How cancer vaccines work

The process is highly personalised. After a biopsy, the tumour’s genetic code is analysed and used to create a personalised mRNA sequence. Once delivered into specialised immune cells, this mRNA instructs the body to produce markers that train the immune system to recognise and attack the cancer with accuracy (see image C).

Progress and future outlook

By 2025, over 60 RNA-based cancer vaccines were in development and more than 120 clinical trials were underway (including some in the UK!), with promising early results.

For example, patients with advanced kidney cancer receiving mRNA cancer vaccines remained cancer-free for over 34.7 months, and 10 of 14 breast cancer patients receiving mRNA cancer vaccines remained cancer-free for up to 3.5 years. When combined with other treatments, mRNA cancer vaccines were shown to reduce the risk of skin cancer recurrence or death by up to 44%.

With the first approvals expected by 2029, this could offer a new option for those not helped by conventional treatments.

Image C: How cancer vaccines are created from a tumour sample, and their effects once administered.
Image C: How cancer vaccines are created from a tumour sample, and their effects once administered (made with BioRender).

mRNA cancer vaccines enhance the body’s capability to fight cancer. But what if you needed to suppress the immune system? mRNA vaccines, once again, might hold the key.

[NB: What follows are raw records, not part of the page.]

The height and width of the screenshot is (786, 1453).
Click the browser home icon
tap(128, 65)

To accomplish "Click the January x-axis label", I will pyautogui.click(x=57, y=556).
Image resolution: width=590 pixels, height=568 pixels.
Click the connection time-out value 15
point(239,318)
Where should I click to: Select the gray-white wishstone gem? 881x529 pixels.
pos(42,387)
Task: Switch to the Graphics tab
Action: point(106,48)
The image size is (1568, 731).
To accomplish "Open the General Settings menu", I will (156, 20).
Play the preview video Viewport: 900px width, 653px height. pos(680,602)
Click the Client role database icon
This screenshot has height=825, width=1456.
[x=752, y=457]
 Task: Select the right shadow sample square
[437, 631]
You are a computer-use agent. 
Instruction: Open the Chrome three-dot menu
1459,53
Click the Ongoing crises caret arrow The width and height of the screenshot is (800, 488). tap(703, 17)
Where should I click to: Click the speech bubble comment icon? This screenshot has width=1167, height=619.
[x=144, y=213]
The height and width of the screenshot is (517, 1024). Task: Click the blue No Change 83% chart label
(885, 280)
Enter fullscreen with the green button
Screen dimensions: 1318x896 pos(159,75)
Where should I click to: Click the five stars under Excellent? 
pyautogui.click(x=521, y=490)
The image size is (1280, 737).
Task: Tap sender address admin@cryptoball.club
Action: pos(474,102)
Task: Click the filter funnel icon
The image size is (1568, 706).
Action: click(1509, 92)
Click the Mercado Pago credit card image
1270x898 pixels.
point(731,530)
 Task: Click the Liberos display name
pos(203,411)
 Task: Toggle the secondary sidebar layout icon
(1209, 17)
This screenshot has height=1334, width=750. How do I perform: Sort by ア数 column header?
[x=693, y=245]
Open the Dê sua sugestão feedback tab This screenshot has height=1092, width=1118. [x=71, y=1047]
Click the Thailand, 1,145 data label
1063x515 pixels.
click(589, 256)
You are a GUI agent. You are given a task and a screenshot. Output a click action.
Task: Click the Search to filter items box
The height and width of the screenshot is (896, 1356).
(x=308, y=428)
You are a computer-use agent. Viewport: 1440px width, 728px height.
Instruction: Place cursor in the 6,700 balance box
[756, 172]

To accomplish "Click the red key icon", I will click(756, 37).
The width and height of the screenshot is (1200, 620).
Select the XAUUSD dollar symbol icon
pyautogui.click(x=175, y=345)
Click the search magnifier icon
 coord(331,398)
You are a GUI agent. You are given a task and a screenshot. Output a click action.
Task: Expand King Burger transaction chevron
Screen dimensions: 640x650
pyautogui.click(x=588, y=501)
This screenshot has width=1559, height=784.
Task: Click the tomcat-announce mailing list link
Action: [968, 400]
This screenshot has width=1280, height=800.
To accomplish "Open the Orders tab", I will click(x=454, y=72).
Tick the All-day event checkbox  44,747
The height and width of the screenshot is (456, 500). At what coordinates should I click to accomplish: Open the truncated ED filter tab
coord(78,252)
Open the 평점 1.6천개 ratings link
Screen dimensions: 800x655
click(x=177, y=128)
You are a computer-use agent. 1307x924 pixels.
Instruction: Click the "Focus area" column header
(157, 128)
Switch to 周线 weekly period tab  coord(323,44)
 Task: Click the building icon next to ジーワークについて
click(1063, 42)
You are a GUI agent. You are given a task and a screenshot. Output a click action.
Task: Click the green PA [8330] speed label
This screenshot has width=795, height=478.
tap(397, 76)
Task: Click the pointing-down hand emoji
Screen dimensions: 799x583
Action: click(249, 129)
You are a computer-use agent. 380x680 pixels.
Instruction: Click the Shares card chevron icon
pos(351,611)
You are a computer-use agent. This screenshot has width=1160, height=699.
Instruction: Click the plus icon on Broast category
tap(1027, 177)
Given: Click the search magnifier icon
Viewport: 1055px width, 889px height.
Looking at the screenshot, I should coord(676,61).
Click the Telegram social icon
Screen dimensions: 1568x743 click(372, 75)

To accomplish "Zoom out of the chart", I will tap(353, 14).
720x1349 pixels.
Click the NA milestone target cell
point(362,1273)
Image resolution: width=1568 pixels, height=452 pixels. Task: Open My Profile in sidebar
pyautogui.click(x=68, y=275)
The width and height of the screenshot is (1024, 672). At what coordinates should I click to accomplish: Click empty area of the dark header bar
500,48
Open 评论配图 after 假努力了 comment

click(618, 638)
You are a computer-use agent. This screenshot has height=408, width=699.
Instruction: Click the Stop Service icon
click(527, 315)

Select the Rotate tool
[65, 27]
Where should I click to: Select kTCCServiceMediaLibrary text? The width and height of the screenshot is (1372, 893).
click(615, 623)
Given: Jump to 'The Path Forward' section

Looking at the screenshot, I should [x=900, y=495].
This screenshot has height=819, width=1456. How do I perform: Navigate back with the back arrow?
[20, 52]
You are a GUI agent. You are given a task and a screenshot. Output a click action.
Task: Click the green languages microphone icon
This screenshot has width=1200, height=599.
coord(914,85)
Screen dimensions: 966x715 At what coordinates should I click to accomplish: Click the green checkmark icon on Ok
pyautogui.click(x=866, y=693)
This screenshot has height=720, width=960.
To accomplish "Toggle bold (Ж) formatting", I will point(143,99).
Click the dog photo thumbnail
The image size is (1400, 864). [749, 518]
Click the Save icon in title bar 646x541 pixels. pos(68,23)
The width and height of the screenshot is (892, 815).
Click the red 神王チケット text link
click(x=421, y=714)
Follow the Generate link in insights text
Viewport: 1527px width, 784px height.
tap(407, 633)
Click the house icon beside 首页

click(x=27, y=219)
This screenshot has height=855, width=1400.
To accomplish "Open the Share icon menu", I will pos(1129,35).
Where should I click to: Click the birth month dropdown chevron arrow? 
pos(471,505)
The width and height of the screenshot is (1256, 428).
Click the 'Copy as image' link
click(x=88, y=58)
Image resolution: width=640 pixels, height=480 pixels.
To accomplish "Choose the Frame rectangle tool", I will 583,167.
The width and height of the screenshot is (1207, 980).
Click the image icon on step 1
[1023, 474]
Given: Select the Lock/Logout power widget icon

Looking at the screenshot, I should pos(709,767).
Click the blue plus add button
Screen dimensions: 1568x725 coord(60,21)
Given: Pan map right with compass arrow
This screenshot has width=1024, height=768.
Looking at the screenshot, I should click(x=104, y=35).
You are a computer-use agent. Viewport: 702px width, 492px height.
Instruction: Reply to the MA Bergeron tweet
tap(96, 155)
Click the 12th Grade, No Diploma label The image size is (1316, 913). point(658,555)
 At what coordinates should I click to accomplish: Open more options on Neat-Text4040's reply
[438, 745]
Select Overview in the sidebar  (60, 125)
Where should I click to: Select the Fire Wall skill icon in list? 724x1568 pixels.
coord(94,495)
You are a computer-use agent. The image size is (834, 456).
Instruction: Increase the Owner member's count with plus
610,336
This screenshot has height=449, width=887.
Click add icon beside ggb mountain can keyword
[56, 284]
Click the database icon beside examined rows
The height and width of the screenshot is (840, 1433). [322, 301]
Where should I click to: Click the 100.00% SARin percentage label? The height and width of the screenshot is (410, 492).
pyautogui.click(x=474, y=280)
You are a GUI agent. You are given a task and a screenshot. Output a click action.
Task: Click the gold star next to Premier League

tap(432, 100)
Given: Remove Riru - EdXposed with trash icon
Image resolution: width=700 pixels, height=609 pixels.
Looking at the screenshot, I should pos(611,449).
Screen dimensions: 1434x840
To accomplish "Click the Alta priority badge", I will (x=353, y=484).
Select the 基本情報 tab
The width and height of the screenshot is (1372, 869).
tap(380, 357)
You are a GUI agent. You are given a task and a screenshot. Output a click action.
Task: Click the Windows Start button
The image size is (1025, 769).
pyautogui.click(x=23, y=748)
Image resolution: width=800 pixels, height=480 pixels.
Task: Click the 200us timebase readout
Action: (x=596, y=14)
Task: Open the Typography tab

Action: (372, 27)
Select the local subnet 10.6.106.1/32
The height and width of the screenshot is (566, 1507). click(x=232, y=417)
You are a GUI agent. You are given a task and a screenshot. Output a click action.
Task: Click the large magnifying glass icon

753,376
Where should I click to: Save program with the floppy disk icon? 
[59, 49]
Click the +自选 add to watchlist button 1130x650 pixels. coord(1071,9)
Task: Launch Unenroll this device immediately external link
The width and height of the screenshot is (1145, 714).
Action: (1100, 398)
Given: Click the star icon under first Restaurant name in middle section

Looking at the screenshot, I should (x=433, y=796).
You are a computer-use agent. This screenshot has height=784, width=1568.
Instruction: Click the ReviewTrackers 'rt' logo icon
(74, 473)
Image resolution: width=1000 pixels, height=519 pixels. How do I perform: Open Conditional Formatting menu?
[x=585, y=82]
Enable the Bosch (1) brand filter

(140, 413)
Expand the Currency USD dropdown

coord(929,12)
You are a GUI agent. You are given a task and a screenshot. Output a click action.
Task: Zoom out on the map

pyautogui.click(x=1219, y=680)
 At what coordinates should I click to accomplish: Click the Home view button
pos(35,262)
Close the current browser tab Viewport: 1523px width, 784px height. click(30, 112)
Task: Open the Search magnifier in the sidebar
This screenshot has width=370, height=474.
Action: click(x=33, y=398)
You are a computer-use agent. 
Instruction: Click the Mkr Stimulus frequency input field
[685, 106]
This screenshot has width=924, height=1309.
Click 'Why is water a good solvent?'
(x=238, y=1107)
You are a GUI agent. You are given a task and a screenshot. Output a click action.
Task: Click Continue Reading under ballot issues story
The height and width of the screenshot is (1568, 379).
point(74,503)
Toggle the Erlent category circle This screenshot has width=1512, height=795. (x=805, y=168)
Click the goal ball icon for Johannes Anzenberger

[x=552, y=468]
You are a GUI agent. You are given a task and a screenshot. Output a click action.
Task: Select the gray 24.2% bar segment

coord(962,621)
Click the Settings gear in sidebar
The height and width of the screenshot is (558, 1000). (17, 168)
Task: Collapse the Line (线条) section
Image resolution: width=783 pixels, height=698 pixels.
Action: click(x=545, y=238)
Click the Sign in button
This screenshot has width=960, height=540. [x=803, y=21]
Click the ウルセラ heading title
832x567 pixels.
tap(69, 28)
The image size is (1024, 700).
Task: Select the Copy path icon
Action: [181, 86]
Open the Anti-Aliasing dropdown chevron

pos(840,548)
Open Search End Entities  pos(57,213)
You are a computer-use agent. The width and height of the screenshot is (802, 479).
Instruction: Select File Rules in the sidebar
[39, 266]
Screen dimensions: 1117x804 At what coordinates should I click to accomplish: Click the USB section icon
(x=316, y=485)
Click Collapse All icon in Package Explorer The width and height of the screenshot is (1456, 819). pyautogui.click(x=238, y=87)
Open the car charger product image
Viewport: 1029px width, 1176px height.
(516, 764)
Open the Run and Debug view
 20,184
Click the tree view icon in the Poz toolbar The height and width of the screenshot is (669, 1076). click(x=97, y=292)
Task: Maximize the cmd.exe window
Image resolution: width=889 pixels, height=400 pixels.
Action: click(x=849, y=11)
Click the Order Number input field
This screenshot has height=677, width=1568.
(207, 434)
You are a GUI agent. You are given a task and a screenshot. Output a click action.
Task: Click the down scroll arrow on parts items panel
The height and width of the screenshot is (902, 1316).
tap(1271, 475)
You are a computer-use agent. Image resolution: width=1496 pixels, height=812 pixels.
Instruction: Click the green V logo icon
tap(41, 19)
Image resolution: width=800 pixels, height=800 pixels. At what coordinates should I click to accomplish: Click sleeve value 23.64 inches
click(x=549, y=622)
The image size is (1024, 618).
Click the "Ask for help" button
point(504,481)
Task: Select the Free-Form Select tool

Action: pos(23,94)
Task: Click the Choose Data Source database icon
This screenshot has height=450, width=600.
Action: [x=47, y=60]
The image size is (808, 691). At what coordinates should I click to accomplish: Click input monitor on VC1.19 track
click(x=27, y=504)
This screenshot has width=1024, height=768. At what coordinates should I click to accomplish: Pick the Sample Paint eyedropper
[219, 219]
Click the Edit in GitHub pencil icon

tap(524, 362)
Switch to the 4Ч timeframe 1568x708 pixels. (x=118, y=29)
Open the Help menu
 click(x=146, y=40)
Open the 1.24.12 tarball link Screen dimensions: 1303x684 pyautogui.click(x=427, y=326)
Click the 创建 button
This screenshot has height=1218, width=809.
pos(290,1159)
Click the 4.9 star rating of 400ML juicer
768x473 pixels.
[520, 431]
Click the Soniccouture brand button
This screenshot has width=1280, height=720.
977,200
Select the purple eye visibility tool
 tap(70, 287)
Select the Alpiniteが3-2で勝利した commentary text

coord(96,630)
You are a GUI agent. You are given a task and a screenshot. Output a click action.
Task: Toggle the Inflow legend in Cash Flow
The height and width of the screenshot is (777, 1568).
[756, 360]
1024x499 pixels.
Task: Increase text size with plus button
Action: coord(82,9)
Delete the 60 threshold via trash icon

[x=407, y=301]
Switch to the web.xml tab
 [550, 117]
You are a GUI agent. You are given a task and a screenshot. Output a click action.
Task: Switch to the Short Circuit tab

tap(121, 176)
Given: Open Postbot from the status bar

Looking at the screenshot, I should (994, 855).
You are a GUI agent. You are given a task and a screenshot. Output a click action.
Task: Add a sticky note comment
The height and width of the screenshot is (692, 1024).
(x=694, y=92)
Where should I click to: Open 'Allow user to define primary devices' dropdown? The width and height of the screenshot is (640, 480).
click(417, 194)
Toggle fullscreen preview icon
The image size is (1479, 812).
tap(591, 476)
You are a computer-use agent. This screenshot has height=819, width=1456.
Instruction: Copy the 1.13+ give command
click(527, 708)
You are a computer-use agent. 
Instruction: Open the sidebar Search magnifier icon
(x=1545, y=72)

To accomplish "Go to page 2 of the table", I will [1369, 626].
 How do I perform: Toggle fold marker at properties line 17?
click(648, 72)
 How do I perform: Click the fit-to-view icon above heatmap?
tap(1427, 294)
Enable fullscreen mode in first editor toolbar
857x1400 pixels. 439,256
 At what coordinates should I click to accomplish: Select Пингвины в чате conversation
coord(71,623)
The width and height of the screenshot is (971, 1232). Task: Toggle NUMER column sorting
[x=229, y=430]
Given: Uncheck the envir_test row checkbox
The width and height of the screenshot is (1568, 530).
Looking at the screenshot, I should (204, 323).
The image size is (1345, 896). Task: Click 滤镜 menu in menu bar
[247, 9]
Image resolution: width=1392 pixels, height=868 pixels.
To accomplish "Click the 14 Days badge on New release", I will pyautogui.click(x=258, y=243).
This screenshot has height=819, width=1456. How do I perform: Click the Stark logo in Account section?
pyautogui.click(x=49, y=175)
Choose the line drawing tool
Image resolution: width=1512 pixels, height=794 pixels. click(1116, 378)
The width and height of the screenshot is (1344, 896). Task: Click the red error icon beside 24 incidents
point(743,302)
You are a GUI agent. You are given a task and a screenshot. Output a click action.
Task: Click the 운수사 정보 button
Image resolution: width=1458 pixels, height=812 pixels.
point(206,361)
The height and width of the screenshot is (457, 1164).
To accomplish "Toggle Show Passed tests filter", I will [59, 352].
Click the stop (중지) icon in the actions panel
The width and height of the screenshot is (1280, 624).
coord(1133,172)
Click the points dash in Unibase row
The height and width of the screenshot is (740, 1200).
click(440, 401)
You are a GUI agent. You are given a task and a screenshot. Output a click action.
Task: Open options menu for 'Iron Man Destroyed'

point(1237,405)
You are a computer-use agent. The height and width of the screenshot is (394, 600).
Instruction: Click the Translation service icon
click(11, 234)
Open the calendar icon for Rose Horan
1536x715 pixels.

Autoimmunity ‘reverse’ vaccines

In autoimmune conditions, the immune system mistakenly attacks the body's own healthy cells. Around 1 in 10 people worldwide are affected by at least one autoimmune condition, and cases are rising.

Current treatments work by suppressing the entire immune system, but this leaves patients vulnerable to infections or cancer. Researchers are now developing more precise approaches; vaccines that, rather than training the immune system to recognise a threat, teaches it to see something as safe without silencing the entire immune system – so-called ‘reverse vaccines’.

How reverse vaccines work

In reverse vaccines that use mRNA vaccine technology, scientists remove the ‘danger’ signals from the disease-linked mRNA that would normally trigger an immune response. When introduced into the body, this helps retrain the immune system to ignore those targets rather than attack them.

A different strategy involves targeting immune cells directly. One study used mRNA that makes a protein called FoxP3 - this protein is linked with a type of T cells that regulate the immune system. Increasing the number of cells making FoxP3 could boost the number of these special T cells, and might help control the self-destructive immune response.

See image D for a summary of how these two approaches work.

Image E: How some reverse vaccines work to suppress the autoimmune response.
Image D: How some reverse vaccines work to suppress the autoimmune response (made with BioRender).

Potential and early results

Reverse vaccines generally have longer-lasting effects than more traditional immune suppression, which typically needs frequent doses (sometimes even daily), and can cause severe side-effects. Because of this, some are even seeing reverse vaccines as a potential cure for autoimmunity, rather than just a tool for symptom management.

The field of reverse vaccines is relatively new, but researchers are excited about its potential! In 2023, an mRNA reverse vaccine delayed type 1 diabetes-like symptoms in mice and in 2025, a reverse vaccine against multiple sclerosis showed beneficial effects in mice. Compared to the treatment options a decade ago, the future of autoimmune treatment is looking bright thanks to reverse vaccines.


From a technology fast-tracked due to the COVID-19 pandemic comes the potential for novel treatments for some of medicine’s trickiest challenges. As the field of mRNA vaccines continues to grow, we can’t wait to see what discoveries will give us even more reason to #CelebrateVaccines.